This avenue of future enquiry—and the potential for our paradigm—is also of great value to autism research, given that it is well established that autistic individuals display differences, and sometimes difficulties, in responding to joint attention and evaluating social information36,37,38. Moreover, in separate research, autistic individuals have been shown to adopt different patterns of predicting sensory events in their environment depending on the volatility of those events, compared to neurotypical individuals39,40. One possibility for the marked difficulties in navigating social interactions in autism may be that autistic individuals are less sensitive to identifying patterns of reliability and volatility in another person’s behaviour. If so, autistic individuals may be less likely to optimally adapt their social information processing strategy. The implementation of this novel paradigm for the investigation of social predictive coding and joint attention responsivity would be invaluable in testing this claim, informing a new model of social responsivity and information processing in autism.

Finally, it is important to recognize that this study presents only a first step towards understanding how humans integrate multiple channels of non-verbal information during joint attention. In order to better understand the factors that influence how and when we use gaze information, future research will need to focus on: (1) manipulating the gaze, hand and postural dynamics that might play a role in influencing joint attention responsivity (e.g., the temporal relationship between a gaze and pointing gesture); (2) expanding the range of verbal and non-verbal behaviours simultaneously available during interactions; and (3) moving towards more ecologically-valid, intuitive and diverse contexts for collaboration and social interaction.

Conclusion

In the current study, a novel virtual reality paradigm was developed to investigate how humans integrate gaze shifts and pointing gestures during dyadic joint attention interactions. Specifically, we investigated the extent to which initiator gaze information was used by responders to guide joint attention responsivity in the presence of more visually salient and spatially precise pointing gestures. Our findings reveal that initiator gaze does contain predictive spatial information that can be used to guide the attention of responders. We also found that responders do overtly attend to the face of initiators before joint attention is achieved. However, both these initiator and responder behaviours were highly variable across individuals. Critically, we found that when responders did overtly attend to their partner’s face, saccadic reaction times were faster when the initiator’s gaze was congruent with spatial information conveyed by their pointing gesture. Interestingly, these effects were observed even though: (i) the predictability of the initiator’s gaze was often volatile across trials; (ii) the joint attention bid was explicitly signaled by a pointing gesture; and (iii) the majority of participants subjectively reported that they were preferentially attending to, and using, pointing gestures when responding to joint attention bids. This novel study provides the fields of social cognition and autism research with a paradigm that can be used to explore the mechanisms that support social coordination and communication, whilst maintaining ecological validity, experimental control and obtaining objective measures of social behaviour.

* Given records *
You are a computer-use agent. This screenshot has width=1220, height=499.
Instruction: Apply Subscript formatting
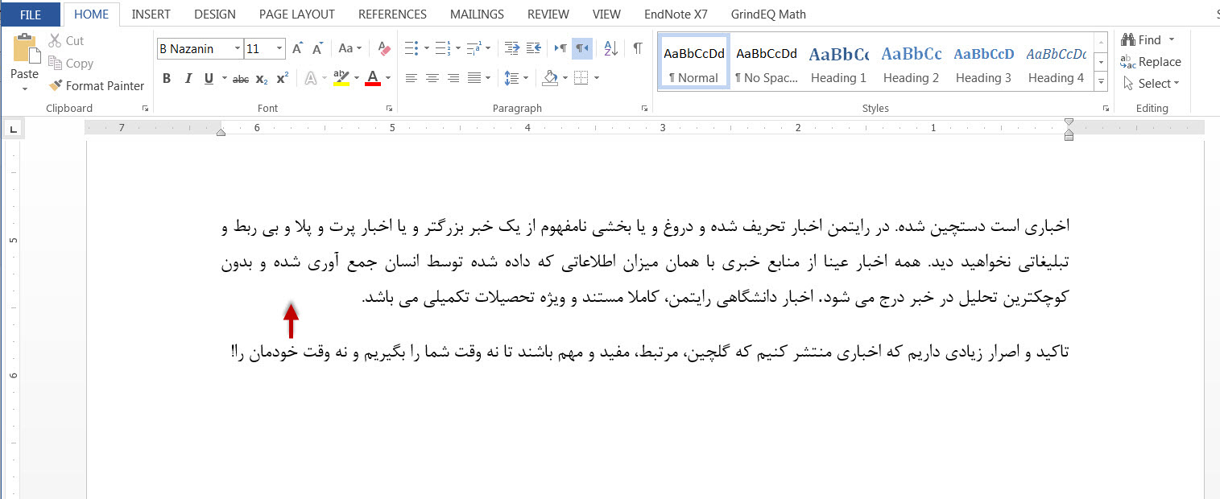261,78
* * *
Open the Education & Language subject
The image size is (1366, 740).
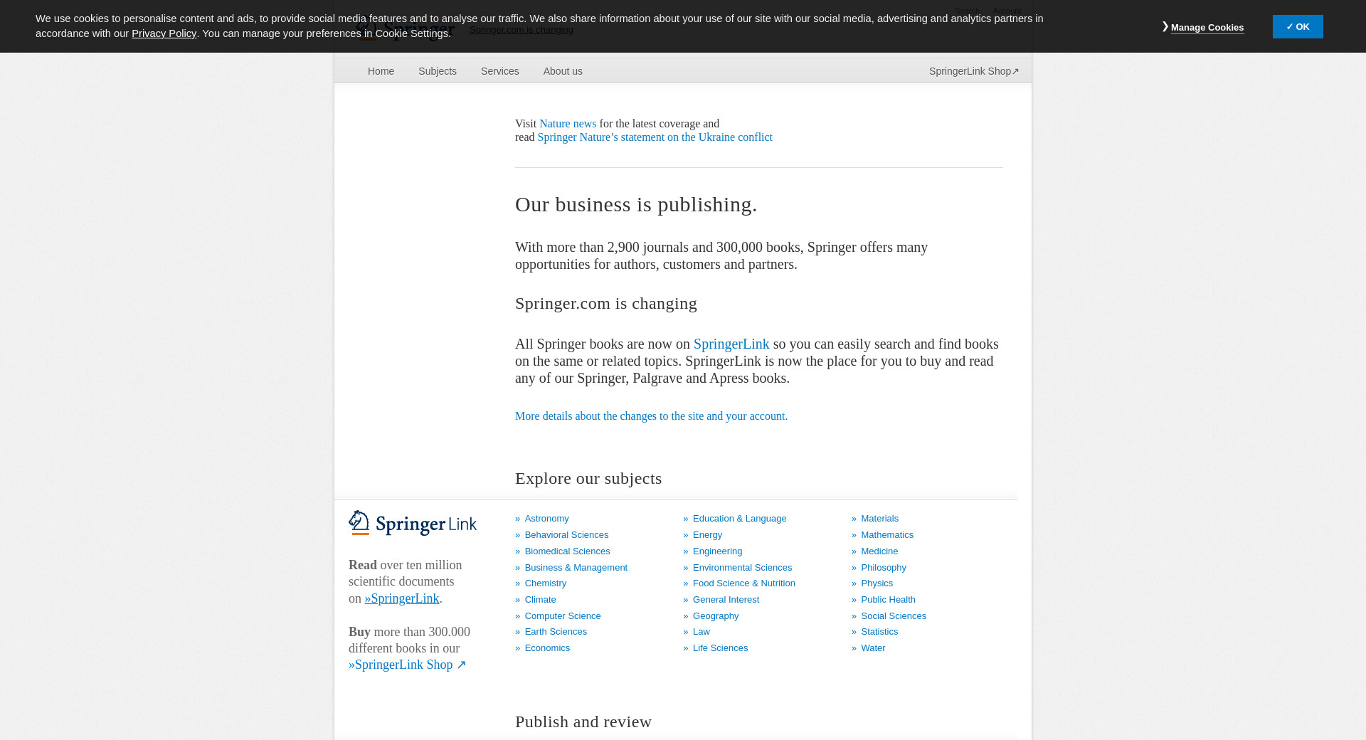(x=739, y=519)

* What you will do *
1: In the rows, swap "subject" for "category" in the lines from the one with "Open the Education & Language subject" to the one with "(x=739, y=519)", keeping everything else the same. Return only those lines, without the pictures.
2: Extend the text on the joint attention study past its final sentence.

* Answers for the tasks *
1:
Open the Education & Language category
The image size is (1366, 740).
(x=739, y=519)

2:
Materials and methods

Participants

Twenty-six dyads (n = 52, Mage = 19.65, SD = 2.61; 36 females) were recruited from undergraduate psychology units at Macquarie University and received course credit for their participation. All participants had normal or corrected-to-normal vision (i.e., with clear contact lenses only), had no history of neurological injury or impairment, and were right-handed as confirmed using the Edinburgh Handedness Inventory 41. All participants provided written informed consent prior to completing the study, and procedures were approved by the Macquarie University Human Research Ethics Committee. All experiments were conducted in accordance with relevant guidelines and regulations.

Materials

Stimulus

A novel joint attention paradigm was developed for the present study using Unity3D Game Engine (Version 2017.4.19f.; San Francisco, CA, USA; See link for code https://github.com/ShortFox/Gaze-Responsivity-Hand-Joint-Attention). The virtual environment was designed to replicate the physical laboratory both in dimension (i.e., 3 m by 4.9 m room) and content (i.e., a table with two chairs on either side). The virtual table and chairs were isomorphic in size and location to their physical counterparts (i.e., table measured 1.5 m in length, 1.15 m in width, and 0.89 m in height; each chair had a seat height of 50 cm). To avoid metallic interference with the electromagnetic Polhemus motion-tracking system we used a purpose-built wooden table and polypropylene resin chairs.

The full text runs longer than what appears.